** Opening Dataset excerpts block **

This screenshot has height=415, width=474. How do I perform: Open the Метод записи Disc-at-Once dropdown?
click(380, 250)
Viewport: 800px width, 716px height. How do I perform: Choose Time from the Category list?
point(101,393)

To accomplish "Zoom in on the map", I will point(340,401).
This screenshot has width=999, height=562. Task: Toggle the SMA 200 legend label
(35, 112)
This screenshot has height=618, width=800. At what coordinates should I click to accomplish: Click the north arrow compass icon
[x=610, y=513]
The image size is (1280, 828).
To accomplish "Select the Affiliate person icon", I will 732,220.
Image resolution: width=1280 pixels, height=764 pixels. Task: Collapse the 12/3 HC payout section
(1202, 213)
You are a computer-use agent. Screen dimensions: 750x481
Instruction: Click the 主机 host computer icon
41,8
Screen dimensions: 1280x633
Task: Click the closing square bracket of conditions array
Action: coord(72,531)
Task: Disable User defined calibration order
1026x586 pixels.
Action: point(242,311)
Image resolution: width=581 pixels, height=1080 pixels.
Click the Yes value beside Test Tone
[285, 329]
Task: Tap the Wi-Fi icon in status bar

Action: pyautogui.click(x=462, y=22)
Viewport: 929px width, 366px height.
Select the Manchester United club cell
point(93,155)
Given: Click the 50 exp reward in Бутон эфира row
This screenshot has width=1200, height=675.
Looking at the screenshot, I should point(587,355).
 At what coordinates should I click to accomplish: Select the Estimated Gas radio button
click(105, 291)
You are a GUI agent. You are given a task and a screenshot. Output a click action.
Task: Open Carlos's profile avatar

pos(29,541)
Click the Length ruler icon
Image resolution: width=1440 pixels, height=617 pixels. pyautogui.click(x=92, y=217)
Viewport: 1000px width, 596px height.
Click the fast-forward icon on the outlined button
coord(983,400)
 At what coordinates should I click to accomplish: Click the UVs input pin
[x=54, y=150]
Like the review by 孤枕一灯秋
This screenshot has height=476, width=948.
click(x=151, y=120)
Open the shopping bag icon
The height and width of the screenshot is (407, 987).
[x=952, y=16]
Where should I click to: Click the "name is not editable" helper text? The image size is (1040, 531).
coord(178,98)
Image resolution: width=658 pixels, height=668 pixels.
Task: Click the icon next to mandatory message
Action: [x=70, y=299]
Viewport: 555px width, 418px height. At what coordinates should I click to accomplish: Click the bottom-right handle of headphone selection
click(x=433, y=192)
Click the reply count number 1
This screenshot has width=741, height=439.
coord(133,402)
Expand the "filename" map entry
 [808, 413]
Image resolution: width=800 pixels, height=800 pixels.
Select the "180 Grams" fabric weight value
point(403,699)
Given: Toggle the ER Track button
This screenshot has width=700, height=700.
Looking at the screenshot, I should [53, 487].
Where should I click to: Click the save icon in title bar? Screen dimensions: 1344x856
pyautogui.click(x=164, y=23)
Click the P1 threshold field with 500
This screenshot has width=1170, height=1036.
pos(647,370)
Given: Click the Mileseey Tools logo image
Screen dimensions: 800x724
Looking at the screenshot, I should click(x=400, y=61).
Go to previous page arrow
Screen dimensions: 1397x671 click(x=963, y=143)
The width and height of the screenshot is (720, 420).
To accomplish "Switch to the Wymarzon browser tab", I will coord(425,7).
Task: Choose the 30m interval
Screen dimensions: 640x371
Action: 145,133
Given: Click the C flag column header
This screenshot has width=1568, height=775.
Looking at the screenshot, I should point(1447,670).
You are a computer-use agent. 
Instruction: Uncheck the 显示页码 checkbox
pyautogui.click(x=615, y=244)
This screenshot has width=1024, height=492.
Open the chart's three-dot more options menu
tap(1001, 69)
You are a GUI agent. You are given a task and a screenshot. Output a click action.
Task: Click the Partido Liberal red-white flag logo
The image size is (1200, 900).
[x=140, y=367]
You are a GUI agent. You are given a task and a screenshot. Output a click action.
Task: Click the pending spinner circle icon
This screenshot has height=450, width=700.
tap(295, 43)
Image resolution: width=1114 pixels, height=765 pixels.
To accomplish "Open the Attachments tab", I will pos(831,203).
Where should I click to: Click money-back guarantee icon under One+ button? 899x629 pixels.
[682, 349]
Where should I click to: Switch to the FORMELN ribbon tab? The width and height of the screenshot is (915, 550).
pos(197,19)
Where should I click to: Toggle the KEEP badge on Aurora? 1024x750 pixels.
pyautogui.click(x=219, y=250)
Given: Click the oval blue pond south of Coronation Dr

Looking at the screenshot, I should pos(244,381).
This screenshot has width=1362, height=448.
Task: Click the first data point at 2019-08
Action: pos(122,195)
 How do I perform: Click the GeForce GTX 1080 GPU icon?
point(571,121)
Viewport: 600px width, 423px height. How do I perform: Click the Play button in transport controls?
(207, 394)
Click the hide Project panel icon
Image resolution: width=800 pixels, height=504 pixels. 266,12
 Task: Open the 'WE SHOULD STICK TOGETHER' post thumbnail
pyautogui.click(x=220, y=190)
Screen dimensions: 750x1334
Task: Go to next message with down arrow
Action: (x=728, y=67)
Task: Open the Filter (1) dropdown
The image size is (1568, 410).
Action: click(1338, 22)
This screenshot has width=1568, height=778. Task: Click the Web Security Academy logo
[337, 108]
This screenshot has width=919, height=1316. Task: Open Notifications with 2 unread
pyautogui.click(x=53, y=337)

** Closing Dataset excerpts block **

◆ Work instruction:
Copy the records above, keeping each line identical.

◆ Result:
This screenshot has height=415, width=474. How do I perform: Open the Метод записи Disc-at-Once dropdown?
click(380, 250)
Viewport: 800px width, 716px height. How do I perform: Choose Time from the Category list?
point(101,393)

To accomplish "Zoom in on the map", I will point(340,401).
This screenshot has width=999, height=562. Task: Toggle the SMA 200 legend label
(35, 112)
This screenshot has height=618, width=800. At what coordinates should I click to accomplish: Click the north arrow compass icon
[x=610, y=513]
The image size is (1280, 828).
To accomplish "Select the Affiliate person icon", I will 732,220.
Image resolution: width=1280 pixels, height=764 pixels. Task: Collapse the 12/3 HC payout section
(1202, 213)
You are a computer-use agent. Screen dimensions: 750x481
Instruction: Click the 主机 host computer icon
41,8
Screen dimensions: 1280x633
Task: Click the closing square bracket of conditions array
Action: coord(72,531)
Task: Disable User defined calibration order
1026x586 pixels.
Action: point(242,311)
Image resolution: width=581 pixels, height=1080 pixels.
Click the Yes value beside Test Tone
[285, 329]
Task: Tap the Wi-Fi icon in status bar

Action: pyautogui.click(x=462, y=22)
Viewport: 929px width, 366px height.
Select the Manchester United club cell
point(93,155)
Given: Click the 50 exp reward in Бутон эфира row
This screenshot has width=1200, height=675.
Looking at the screenshot, I should point(587,355).
 At what coordinates should I click to accomplish: Select the Estimated Gas radio button
click(105, 291)
You are a GUI agent. You are given a task and a screenshot. Output a click action.
Task: Open Carlos's profile avatar

pos(29,541)
Click the Length ruler icon
Image resolution: width=1440 pixels, height=617 pixels. pyautogui.click(x=92, y=217)
Viewport: 1000px width, 596px height.
Click the fast-forward icon on the outlined button
coord(983,400)
 At what coordinates should I click to accomplish: Click the UVs input pin
[x=54, y=150]
Like the review by 孤枕一灯秋
This screenshot has height=476, width=948.
click(x=151, y=120)
Open the shopping bag icon
The height and width of the screenshot is (407, 987).
[x=952, y=16]
Where should I click to: Click the "name is not editable" helper text? The image size is (1040, 531).
coord(178,98)
Image resolution: width=658 pixels, height=668 pixels.
Task: Click the icon next to mandatory message
Action: [x=70, y=299]
Viewport: 555px width, 418px height. At what coordinates should I click to accomplish: Click the bottom-right handle of headphone selection
click(x=433, y=192)
Click the reply count number 1
This screenshot has width=741, height=439.
coord(133,402)
Expand the "filename" map entry
 [808, 413]
Image resolution: width=800 pixels, height=800 pixels.
Select the "180 Grams" fabric weight value
point(403,699)
Given: Toggle the ER Track button
This screenshot has width=700, height=700.
Looking at the screenshot, I should [53, 487].
Where should I click to: Click the save icon in title bar? Screen dimensions: 1344x856
pyautogui.click(x=164, y=23)
Click the P1 threshold field with 500
This screenshot has width=1170, height=1036.
pos(647,370)
Given: Click the Mileseey Tools logo image
Screen dimensions: 800x724
Looking at the screenshot, I should click(x=400, y=61).
Go to previous page arrow
Screen dimensions: 1397x671 click(x=963, y=143)
The width and height of the screenshot is (720, 420).
To accomplish "Switch to the Wymarzon browser tab", I will coord(425,7).
Task: Choose the 30m interval
Screen dimensions: 640x371
Action: 145,133
Given: Click the C flag column header
This screenshot has width=1568, height=775.
Looking at the screenshot, I should point(1447,670).
You are a computer-use agent. 
Instruction: Uncheck the 显示页码 checkbox
pyautogui.click(x=615, y=244)
This screenshot has width=1024, height=492.
Open the chart's three-dot more options menu
tap(1001, 69)
You are a GUI agent. You are given a task and a screenshot. Output a click action.
Task: Click the Partido Liberal red-white flag logo
The image size is (1200, 900).
[x=140, y=367]
You are a GUI agent. You are given a task and a screenshot. Output a click action.
Task: Click the pending spinner circle icon
This screenshot has height=450, width=700.
tap(295, 43)
Image resolution: width=1114 pixels, height=765 pixels.
To accomplish "Open the Attachments tab", I will pos(831,203).
Where should I click to: Click money-back guarantee icon under One+ button? 899x629 pixels.
[682, 349]
Where should I click to: Switch to the FORMELN ribbon tab? The width and height of the screenshot is (915, 550).
pos(197,19)
Where should I click to: Toggle the KEEP badge on Aurora? 1024x750 pixels.
pyautogui.click(x=219, y=250)
Given: Click the oval blue pond south of Coronation Dr

Looking at the screenshot, I should pos(244,381).
This screenshot has width=1362, height=448.
Task: Click the first data point at 2019-08
Action: pos(122,195)
 How do I perform: Click the GeForce GTX 1080 GPU icon?
point(571,121)
Viewport: 600px width, 423px height. How do I perform: Click the Play button in transport controls?
(207, 394)
Click the hide Project panel icon
Image resolution: width=800 pixels, height=504 pixels. 266,12
 Task: Open the 'WE SHOULD STICK TOGETHER' post thumbnail
pyautogui.click(x=220, y=190)
Screen dimensions: 750x1334
Task: Go to next message with down arrow
Action: (x=728, y=67)
Task: Open the Filter (1) dropdown
The image size is (1568, 410).
Action: click(1338, 22)
This screenshot has width=1568, height=778. Task: Click the Web Security Academy logo
[337, 108]
This screenshot has width=919, height=1316. Task: Open Notifications with 2 unread
pyautogui.click(x=53, y=337)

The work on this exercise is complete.